Although halls were built for formal purposes, they were nonetheless lively places whose ceremonies revolved around drinking. Hall-goers were serenaded by bards, who were inspired to sing by their particular god, Kvasir, whose name is a derivation of “strong ale.” Kvasir, according to legend, was slain by two malicious dwarfs who mixed his blood with alcohol to make “the mead of inspiration.” Anyone who drank of this magic potion could thereafter compose poetry and speak wise words. The warriors in the hall who listened to the odes of heroism responded by making mead- or ale-pledges, oaths of a sacred nature, which usually nominated acts of rapine or slaughter as their aim and which they were expected to fulfill on pain of shame. According to a saying of the period: “In war is proved what was pledged over ale.” Women also had a clearly defined role in hall etiquette. They acted as cupbearers and were referred to by the bards as “peace weavers,” in the sense that by passing a drink from warrior to warrior, they maintained the friendship between them. The cup, or horn, was handed to the drinker in strict order of precedence—first to the hall lord, often with the injunction to be joyful at drinking, then to the
duguo
—the elder retainers—next the
geoguo
—young retainers—and finally to guests.
Morale in the mead hall, among the warriors and the women who served and who drank with them, was the barometer of happiness for the clan. In
Beowulf,
disorder in the hall is presented as a kind of sacrilege. A monster by the name of Grendel appears in the poem. He kills and eats Hrothgar’s retainers, who, despite repeated oaths, are unable to defend themselves:
Time and again when the goblets passed
and seasoned fighters got flushed with beer
they would pledge themselves to protect Heorot
and wait for Grendel with their whetted swords
But when dawn broke and day crept in
over each empty, blood spattered bench,
the floor of the mead hall where they had feasted
would be sick with slaughter.
The scribe of
Beowulf
was a Christian and decorated the pagan tale of monsters, blood feuds, and stolen treasure with Catholic sentiments. Christianity was the brightest light in the Dark Ages. Its egalitarian creed, and the fervor of its missionaries, won over the beer-drinking barbarians who now ruled in place of Rome, and forged links between their disparate and antagonistic kingdoms.
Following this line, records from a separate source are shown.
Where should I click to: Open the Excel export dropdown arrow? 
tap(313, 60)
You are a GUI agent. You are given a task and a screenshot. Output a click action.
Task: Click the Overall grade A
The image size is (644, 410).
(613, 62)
However, its clergy were forced to adapt their doctrines to accommodate the tastes and habits of their new flocks, and European Christianity acquired its own peculiar flavor. It was considered impossible to make barbarians live by the recommendations of Clement of Alexandria and give up heavy drinking, which was so central to etiquette in the case of princes, and the principal form of leisure for everyone else, so this aspect of their culture had to be tolerated at the risk of losing souls.